(SHORT EXERCISE 1) Name each provision of the Income Tax Act, 1961 that the ruling in Chem Amit v. Asstt. CIT lists on its own line beneath the headnote.
(SHORT EXERCISE 2)
Using the ruling in Chem Amit v. Asstt. CIT, answer these:
(a) On what date was the judgment given?
(b) Which bench of the Income Tax Appellate Tribunal passed the order dated 24-4-2003?
(c) Who appeared as counsel for the assessee?
(SHORT EXERCISE 3) Reproduce the passage of the Chem Amit v. Asstt. CIT ruling that starts at "In the Bombay" and ends at "Tribunal dated 24-10-2002.".

The Tax PublishersIT Appeal No. 702 of 2003
2005 TaxPub(DT) 0969 (Bom-HC) : (2005) 003 (I) ITCL 0117 : (2005) 272 ITR 0397 : (2005) 194 CTR 0141 : (2005) 143 TAXMAN 0348

 

Chem Amit v. Asstt. CIT ()

 

INCOME TAX

--Appeal (High Court)----MAINTAINABILITYAppeal against order passed rejecting application under section 254(2)--The assessee preferred an appeal under section 260A against the order passed by the Tribunal on rejection of application under section 254(2) seeking rectification of mistake in the order of the Tribunal. Held: Where the assessee only challenges the order of the Tribunal rejecting the application of rectification under section 254(2), an appeal under section 260A is not maintainable.

Income Tax Act, 1961 s.260A

Income Tax Act, 1961 s.254(2)

Income Tax Act, 1961 s.256



Chem Amit v. Asstt. CIT

In the Bombay High Court R.M. Lodha & J. P. Devadfiar Jj.

Income-tax Appeal No. 702 of 2003 23 November 2004.

Counsel : K. Gopal, for the Asessee.

JUDGMENT

R.M. Lodha, J.

Heard K. Gopal, learned counsel for the assessee.

2. The assessee has preferred this appeal under section 260A of the Income Tax Act, 1961, aggrieved by the order dated 24-4-2003, passed by the Income Tax Appellate Tribunal, 'H' Bench, Mumbai, on the application under section 254(2) seeking rectification of mistake in the order of the Tribunal dated 24-10-2002.

3. Section 260A of the Income tax Act provides for appeal to the High Court and the said provision reads thus :

'260A. Appeal to High Court.(1) An appeal shall lie to the High Court from every order passed in appeal by the Appellate Tribunal, if the High Court is satisfied that the case involves a substantial question of law.

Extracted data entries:
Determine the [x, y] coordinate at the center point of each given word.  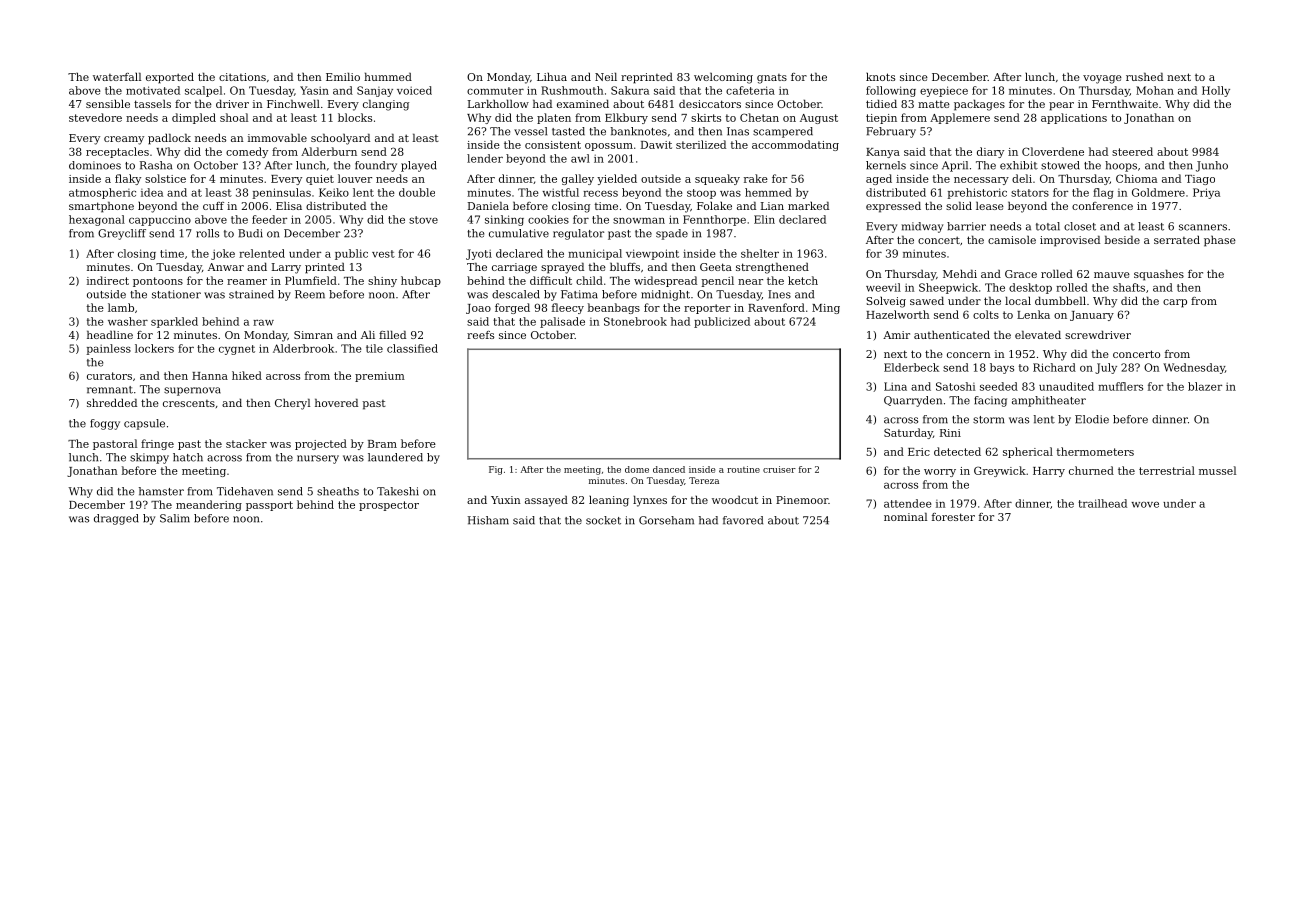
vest [383, 254]
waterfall [117, 76]
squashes [1159, 275]
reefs [480, 335]
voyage [1102, 79]
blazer [1205, 386]
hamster [161, 491]
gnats [772, 79]
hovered [336, 402]
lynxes [650, 501]
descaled [516, 294]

(COMPLETE ANSWER 1)
Section 260A
Section 254(2)
Section 256

(COMPLETE ANSWER 2)
(a) 23 November 2004
(b) The 'H' Bench, Mumbai
(c) K. Gopal

(COMPLETE ANSWER 3)
In the Bombay High Court R.M. Lodha & J. P. Devadfiar Jj.

Income-tax Appeal No. 702 of 2003 23 November 2004.

Counsel : K. Gopal, for the Asessee.

JUDGMENT

R.M. Lodha, J.

Heard K. Gopal, learned counsel for the assessee.

2. The assessee has preferred this appeal under section 260A of the Income Tax Act, 1961, aggrieved by the order dated 24-4-2003, passed by the Income Tax Appellate Tribunal, 'H' Bench, Mumbai, on the application under section 254(2) seeking rectification of mistake in the order of the Tribunal dated 24-10-2002.